The approach to modelling the fresco from the House of the Ara Maxima, described below, has also been used in the case of the House of Apollo.
The objective of the 3d visualisation was to create a structurally-consistent version of the depicted structure.
The 3d model was constructed in 3d Studio Max software by working on top of a photograph of the wall painting, carefully chosen to be distortion free (Figure 1).
Figure 1. Overlay of 3d wireframe model onto photograph of fresco.
The architectural frame surrounding the central sacro-idyllic scene was used as the point of reference for estimating the depth and proportions of the rest of the structure, as this area is not affected by any of the perspectival
foreshortening (Figure 2).
Figure 2. Calculating the depth of projecting architectural elements.
Due to the asymmetrical nature of the design and its unusual tilt, the left-hand wing appears less perspectivally distorted than the right, providing a sounder basis for modelling both wings three dimensionally.
The left wing, once modelled, was flipped to form an exact mirrored copy for the right side. When the digital model is overlayed on a photograph of the fresco, we find that the right-hand doorway of the model matches the width, though not height, of that of the fresco (Figure 3). The superimposition also allows the viewer to see how sharply the fresco design has perspectivally forced the right-hand doorway.
Figure 3. Wireframe model superimposed on a photograph of the fresco.
Where sections of the wall painting
are damaged or missing on one side, corresponding sections from the other side are used as the basis for modelling.
The schematic reconstruction by
Alan M.G.Little was also used as a point of reference to construct
the missing sections from the top level (Figure 4). However, Little's drawing, in particular the top level section, is out of proportion with the architectural structure depicted in the fresco.
Figure 4. Schematic drawing by Alan M. G. Little
The upper level of the design was therefore modelled to be consistent with the architectural proportions of the lower level (Figure 5).
Figure 5. Reconstructed architecture.
In order to make a more measured estimate of the depth of the depicted architectural elements, a virtual camera was positioned to the front of the model at the same height as the central point of perspective in the wall painting.
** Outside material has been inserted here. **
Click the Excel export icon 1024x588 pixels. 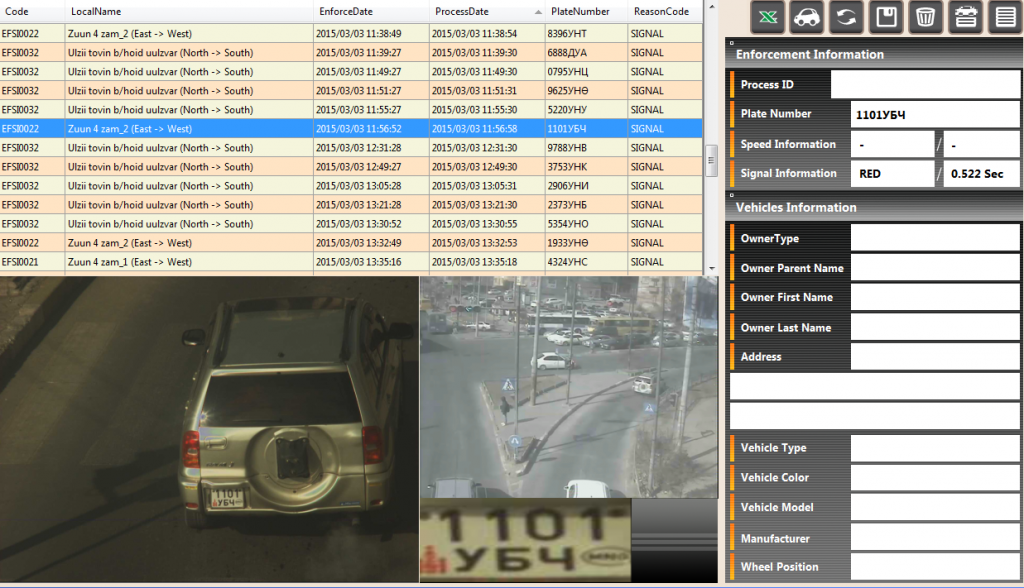coord(768,17)
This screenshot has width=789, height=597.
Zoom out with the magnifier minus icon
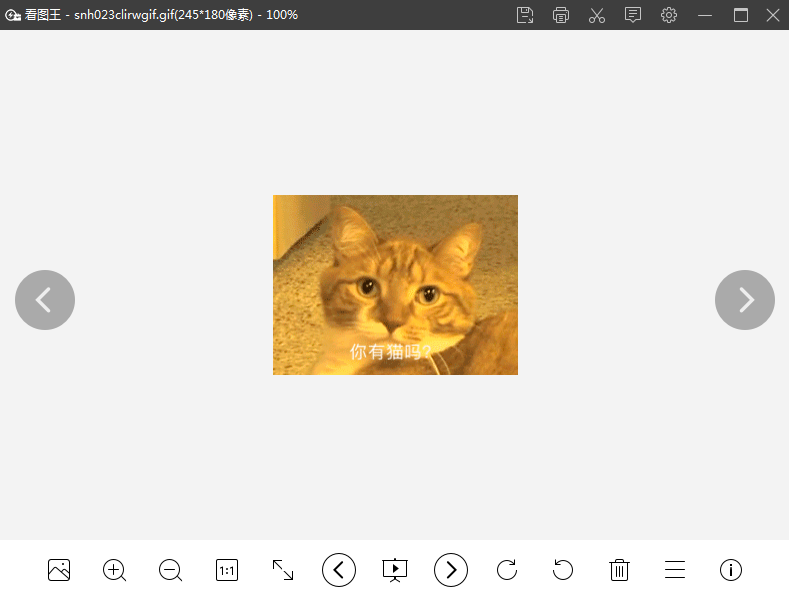(171, 570)
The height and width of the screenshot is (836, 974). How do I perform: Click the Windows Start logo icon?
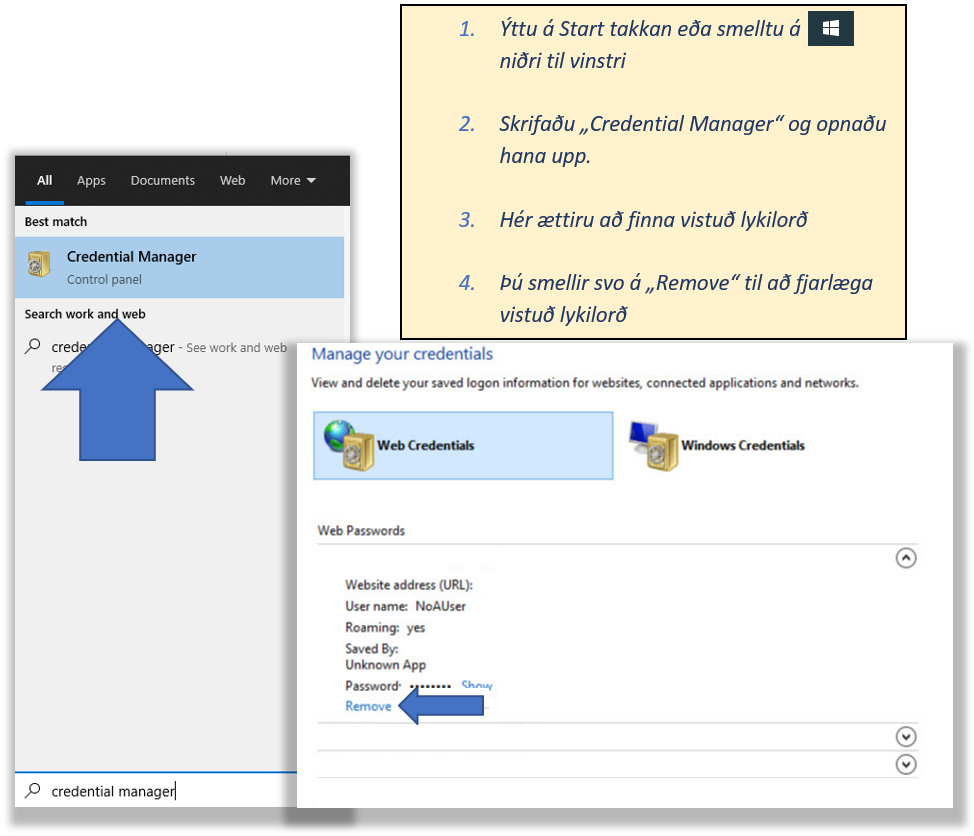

The camera was then pulled back along its axis to view the structure with life-like perspective. Through a combination of readjusting individual elements within the model and repositioning the camera, a comparable likeness to the depth suggested by the fresco was finally achieved (Figure
Figure 6. 3d architecture viewed with real-life perspective from the front.
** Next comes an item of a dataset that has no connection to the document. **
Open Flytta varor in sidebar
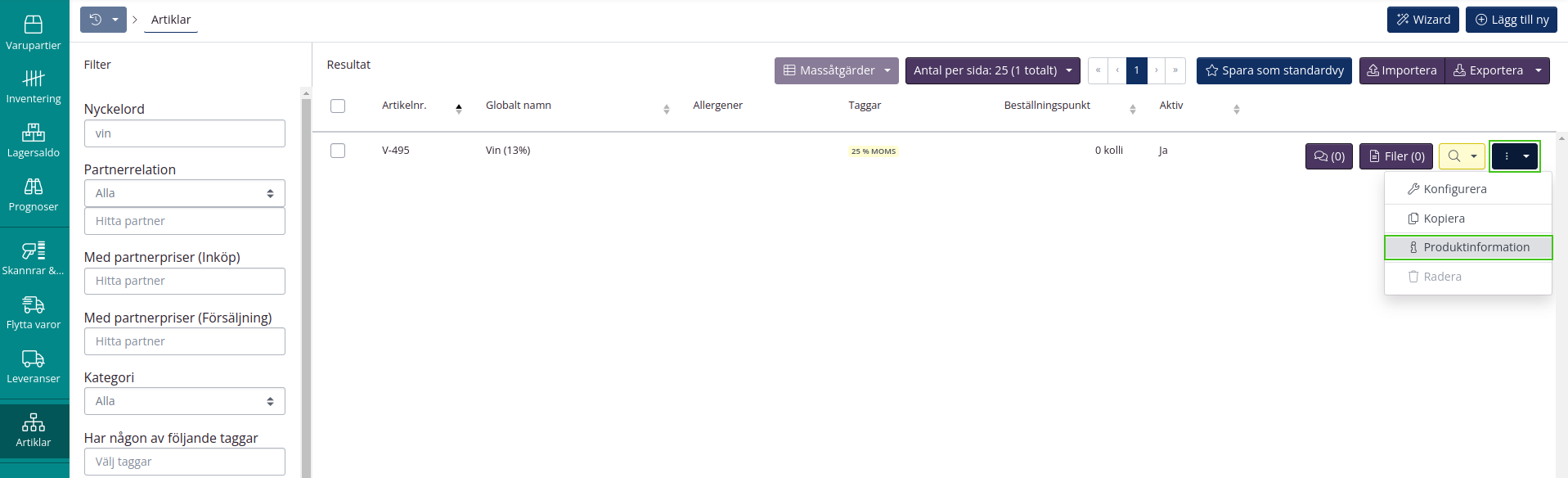 (34, 313)
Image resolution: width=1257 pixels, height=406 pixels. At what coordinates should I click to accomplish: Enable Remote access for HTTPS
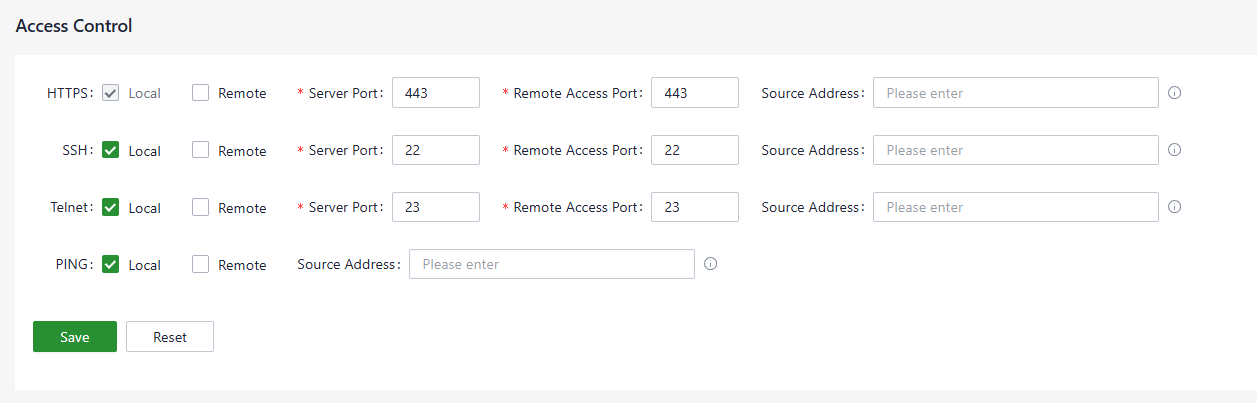click(201, 93)
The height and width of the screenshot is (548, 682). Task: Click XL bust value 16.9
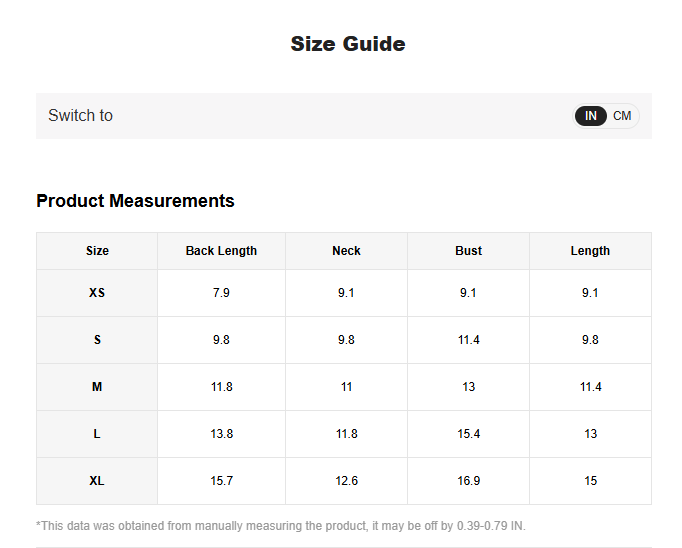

Finally, an hypothetical pulpitum base was constructed, which in the painting is only just visible in the lower right section of the scene (Figure 7).
Figure 7. Highlighted area showing the possible pulpitum base in the painting.
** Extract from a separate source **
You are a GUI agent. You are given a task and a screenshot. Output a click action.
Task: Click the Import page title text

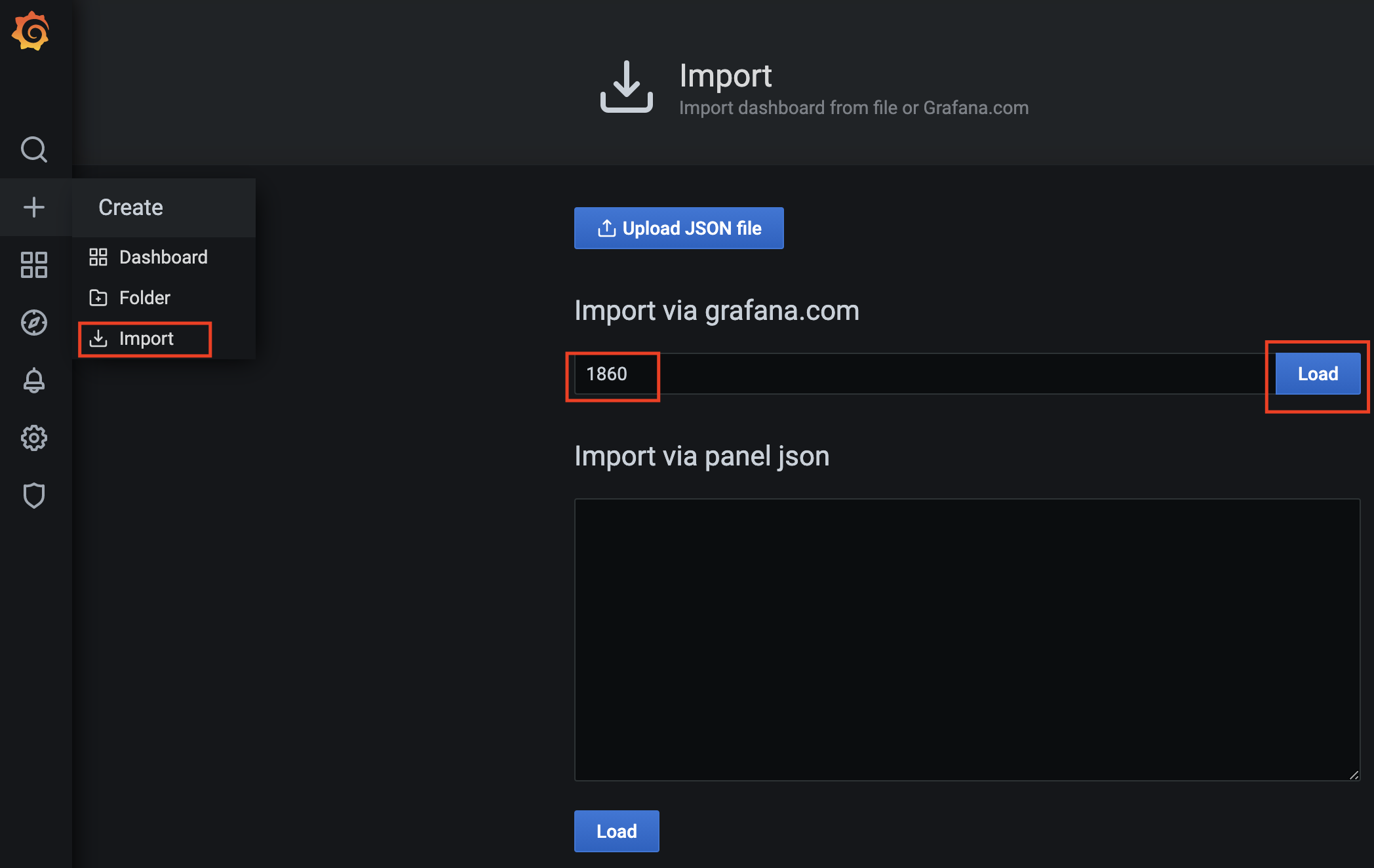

Basic colour textures, derived from the fresco, were then added to the structure. A light source was created, casting strong shadows (not depicted in the painting) simply to allow the viewer more easily to perceive the nature of the architectural space. A human figure placed in the right doorway to give a sense of scale clearly demonstrates that the upper level of the structure would not be suitable for standing height at the same scale (Figure 8), suggesting, rather, the progressive miniaturisation of upper levels seen, for example, in the fresco studied from the House of the Cryptoporticus.
Figure 8. Textured, figured model of the fresco's implied architecture.